ASSIGNMENT
From the first line to the last, give the records again exactly and skip the pictures.

◇ ◇ ◇ ◇ ◇

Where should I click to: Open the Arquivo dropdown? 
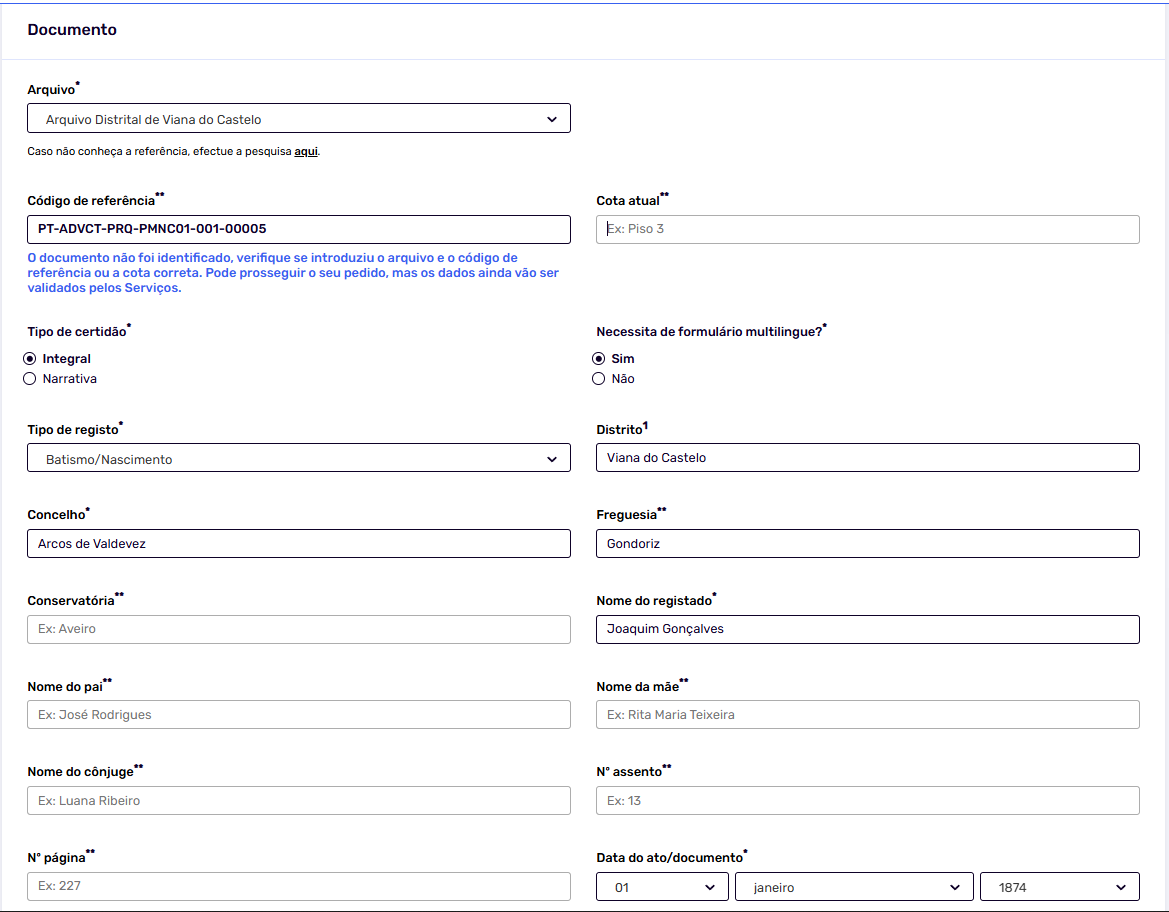(x=298, y=119)
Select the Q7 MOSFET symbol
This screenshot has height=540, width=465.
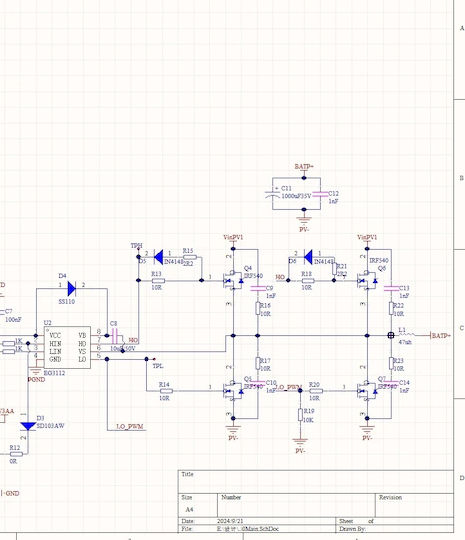coord(368,391)
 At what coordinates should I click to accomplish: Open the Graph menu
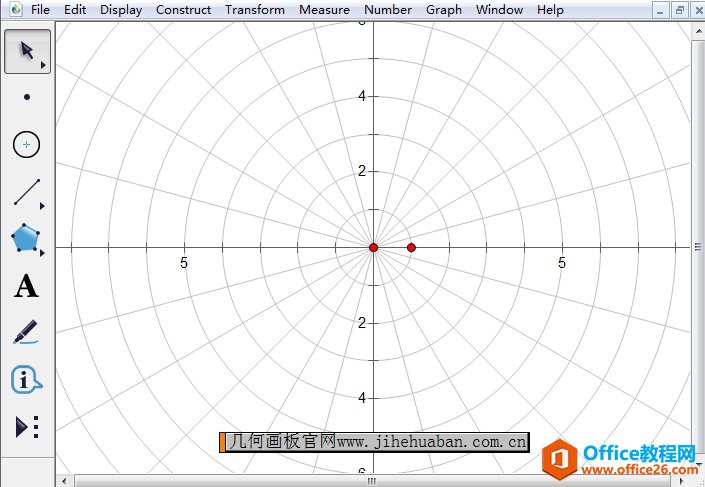pyautogui.click(x=444, y=10)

◇ ◇ ◇ ◇ ◇

ANSWER AREA
Where should I click to: Open the Arquivo dropdown? 
(x=298, y=119)
Select the Q7 MOSFET symbol
This screenshot has height=540, width=465.
coord(368,391)
 At what coordinates should I click to accomplish: Open the Graph menu
pyautogui.click(x=444, y=10)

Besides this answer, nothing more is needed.